### Texto da página
Quando Merkel chegou ao grande palco da política europeia viu-se rodeada de defensores do projecto europeu, estando ela própria, ironicamente, a iniciar a sua caminhada com enorme cepticismo sobre a Europa. Mas, com a ajuda de uma Alemanha economicamente estável (em parte devido às reformas do mal amado Gerhard Schroeder) e depois de ir vencendo os desafios políticos internos, Merkel foi assumindo o papel de líder no projecto europeu, foi percebendo que a História a estava a empurrar para algo maior que, provavelmente, nunca imaginaria há quase duas décadas.

 

Dezoito anos depois, já com poucos “amigos” europeístas, com o Reino Unido de saída e um Emmanuel Macron impotente, Merkel está só na defesa das virtudes de uma Europa integrada e solidária. Diz que se vai manter no poder até 2021, mas dificilmente isso acontecerá. É muito provável que, entretanto, deixe o cargo de chanceler, mas, quando esse momento chegar, ela fá-lo-á enquanto única grande Estadista europeísta em exercício. E isso, para aqueles que vêem na Europa um projecto virtuoso e inspirador, deve motivar a mais profunda reflexão sobre as nossas actuais lideranças.  

 

O discurso de Merkel

Alexandre Guerra, 29.05.17

 

O discurso de Angela Merkel proferido este Domingo num comício para 2500 pessoas em Munique é daqueles que poderá ficar para a História da construção europeia. Não se pode dizer que tenha passado despercebido à imprensa internacional, porque, que se recorde, é a primeira vez que se vê a chanceler alemã a pronunciar-se de uma forma tão assertiva para a necessidade dos europeus contarem com eles próprios e não estarem dependentes dos “aliados” tradicionais, em referências directas aos “afastamentos” dos EUA e do Reino Unido. Ao dizer que a União Europeia tem que “tomar o futuro pelas suas próprias mãos”, Merkel está na prática a assumir que está na hora dos líderes europeus começarem a pensar seriamente na criação de uma efectiva política europeia de defesa e segurança, algo que não existe neste momento. É certo que existem muitas proclamações políticas e alguns mecanismos, mas nada perto daquilo que poderá garantir a defesa física da Europa como um todo perante uma ameaça externa. E nesse ponto é importante não esquecer que a NATO continua a ser a única organização com essa capacidade de resposta, ou seja, com a agilidade de mobilizar forças de diferentes países sob um único “badge” (comando). Em termos de meios militares, a NATO propriamente dita tem uns aviões AWACS (que vão reforçar a sua acção na recolha e partilha de informação entre todos os Estados-membro da Aliança), alguns quartéis-generais e pouco mais, no entanto, tem uma experiência acumulada de décadas, que lhe permite reagir a diferentes ameaças e em diferentes cenários através da interoperacionalidade oleada das forças dos diferentes países colocadas ao serviço NATO. Na prática, a NATO tem sido a estrutura comum da defesa europeia e até há poucos anos o território europeu tinha o exclusivo da sua acção.

### Enunciado da tarefa
Transcreve do texto sobre Merkel o trecho que começa em "Quando Merkel chegou" e termina em "quase duas décadas.", sem alterar nada. As entradas seguintes nada têm a ver com o texto sobre Merkel.

### Entradas de dados
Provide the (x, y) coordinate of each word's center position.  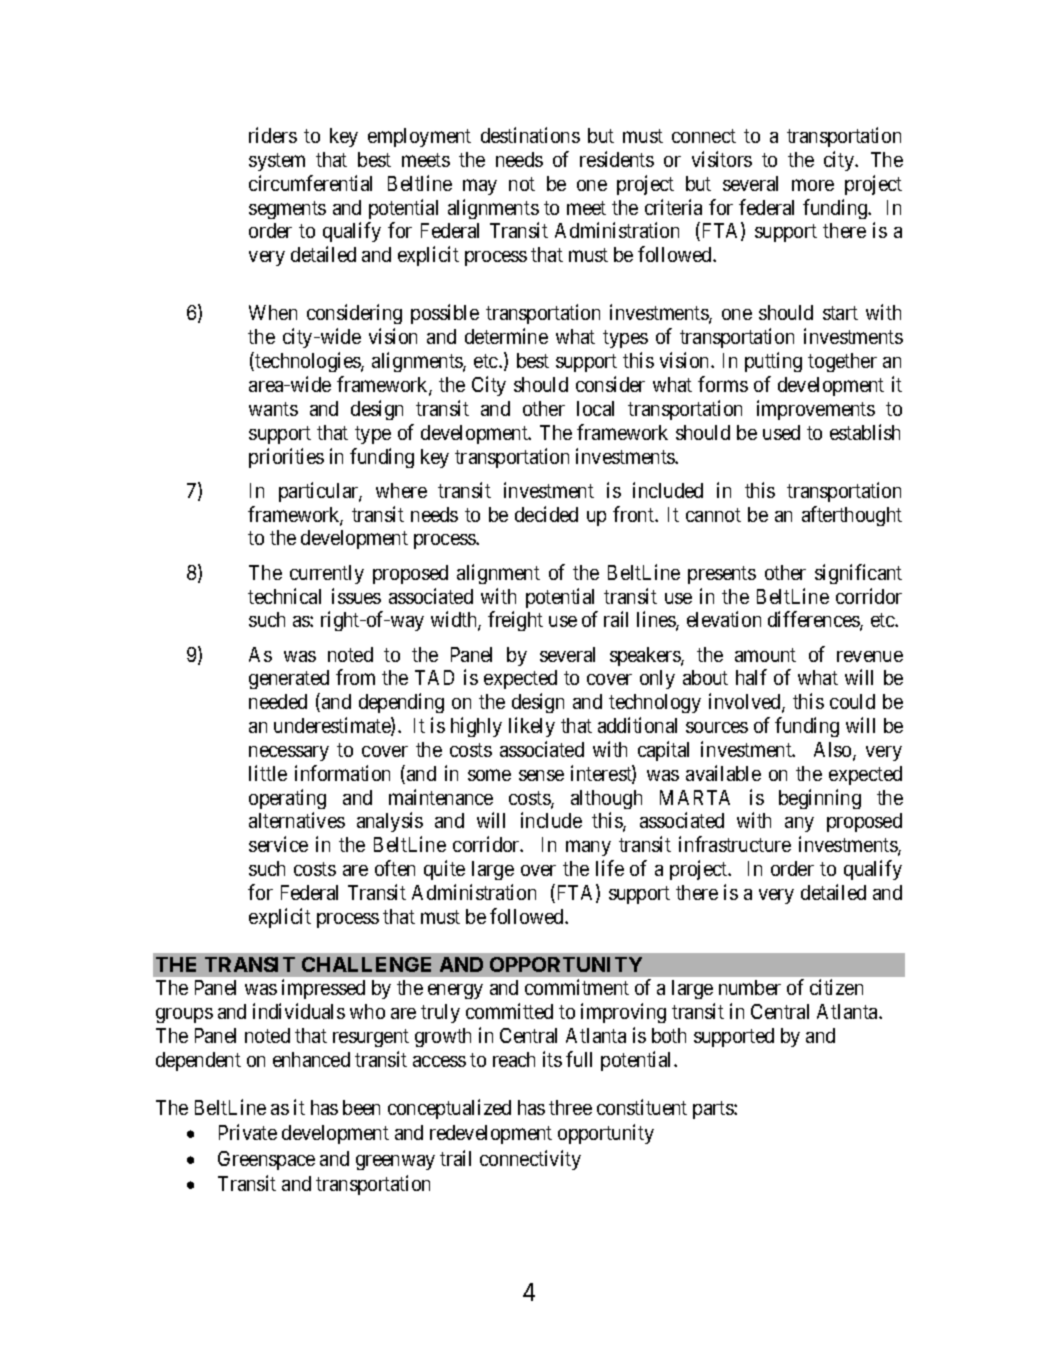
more (813, 185)
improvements (816, 410)
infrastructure (735, 844)
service (278, 844)
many (588, 848)
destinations (530, 135)
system (277, 162)
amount (765, 655)
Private (248, 1132)
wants (273, 409)
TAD (434, 677)
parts (714, 1110)
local (595, 408)
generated (289, 679)
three (570, 1107)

### Resultado do exercício
Quando Merkel chegou ao grande palco da política europeia viu-se rodeada de defensores do projecto europeu, estando ela própria, ironicamente, a iniciar a sua caminhada com enorme cepticismo sobre a Europa. Mas, com a ajuda de uma Alemanha economicamente estável (em parte devido às reformas do mal amado Gerhard Schroeder) e depois de ir vencendo os desafios políticos internos, Merkel foi assumindo o papel de líder no projecto europeu, foi percebendo que a História a estava a empurrar para algo maior que, provavelmente, nunca imaginaria há quase duas décadas.